> Goal of the exercise: Please put the item lines between the line holding "Given: Click the Parent column header" and the line holding "Action: click(930, 36)", inclusive, into a Markdown table with columns n and Line, leaving out blank lines.

Element and text location data:
────────────────────────────────────────

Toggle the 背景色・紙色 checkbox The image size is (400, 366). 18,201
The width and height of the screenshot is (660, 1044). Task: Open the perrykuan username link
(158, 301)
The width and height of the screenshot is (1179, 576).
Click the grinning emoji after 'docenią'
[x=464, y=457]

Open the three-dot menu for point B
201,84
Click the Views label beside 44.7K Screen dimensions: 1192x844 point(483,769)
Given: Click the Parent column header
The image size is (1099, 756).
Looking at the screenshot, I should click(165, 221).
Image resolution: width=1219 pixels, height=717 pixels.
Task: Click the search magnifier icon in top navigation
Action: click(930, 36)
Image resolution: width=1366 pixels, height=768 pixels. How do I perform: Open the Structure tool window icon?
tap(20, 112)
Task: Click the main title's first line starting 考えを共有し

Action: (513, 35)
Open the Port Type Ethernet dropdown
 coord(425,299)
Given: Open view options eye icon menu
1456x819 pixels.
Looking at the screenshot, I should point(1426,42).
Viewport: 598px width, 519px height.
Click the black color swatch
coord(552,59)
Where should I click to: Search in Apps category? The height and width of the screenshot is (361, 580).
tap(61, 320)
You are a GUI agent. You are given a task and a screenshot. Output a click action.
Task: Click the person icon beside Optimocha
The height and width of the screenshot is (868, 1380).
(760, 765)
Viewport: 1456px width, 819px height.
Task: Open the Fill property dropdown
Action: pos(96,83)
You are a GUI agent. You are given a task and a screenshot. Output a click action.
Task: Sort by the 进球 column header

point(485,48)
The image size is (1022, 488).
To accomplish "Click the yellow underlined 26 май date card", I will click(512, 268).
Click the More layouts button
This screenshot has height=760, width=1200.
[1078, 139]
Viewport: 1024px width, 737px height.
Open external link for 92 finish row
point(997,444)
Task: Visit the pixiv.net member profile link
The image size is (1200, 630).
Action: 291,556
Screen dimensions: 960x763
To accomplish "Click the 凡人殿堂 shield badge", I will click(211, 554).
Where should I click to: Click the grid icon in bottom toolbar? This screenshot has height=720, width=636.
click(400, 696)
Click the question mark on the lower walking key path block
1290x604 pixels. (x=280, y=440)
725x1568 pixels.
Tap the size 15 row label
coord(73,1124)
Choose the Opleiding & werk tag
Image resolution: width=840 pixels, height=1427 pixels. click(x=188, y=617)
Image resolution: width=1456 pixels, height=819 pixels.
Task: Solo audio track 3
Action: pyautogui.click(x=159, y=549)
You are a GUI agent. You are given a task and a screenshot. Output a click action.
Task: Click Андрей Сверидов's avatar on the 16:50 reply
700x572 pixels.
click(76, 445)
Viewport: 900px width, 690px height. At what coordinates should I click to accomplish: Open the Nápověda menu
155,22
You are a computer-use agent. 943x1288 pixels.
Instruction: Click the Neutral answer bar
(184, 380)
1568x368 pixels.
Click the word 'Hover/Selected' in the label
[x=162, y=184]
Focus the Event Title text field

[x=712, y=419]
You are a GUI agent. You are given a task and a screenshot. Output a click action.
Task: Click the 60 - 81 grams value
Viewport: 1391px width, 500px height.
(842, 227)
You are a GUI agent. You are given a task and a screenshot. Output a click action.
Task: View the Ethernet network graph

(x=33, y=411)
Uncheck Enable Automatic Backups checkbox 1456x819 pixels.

────────────────────────────────────────

> Solution below:
| n | Line |
|---|---|
| 1 | Given: Click the Parent column header |
| 2 | The image size is (1099, 756). |
| 3 | Looking at the screenshot, I should click(165, 221). |
| 4 | Image resolution: width=1219 pixels, height=717 pixels. |
| 5 | Task: Click the search magnifier icon in top navigation |
| 6 | Action: click(930, 36) |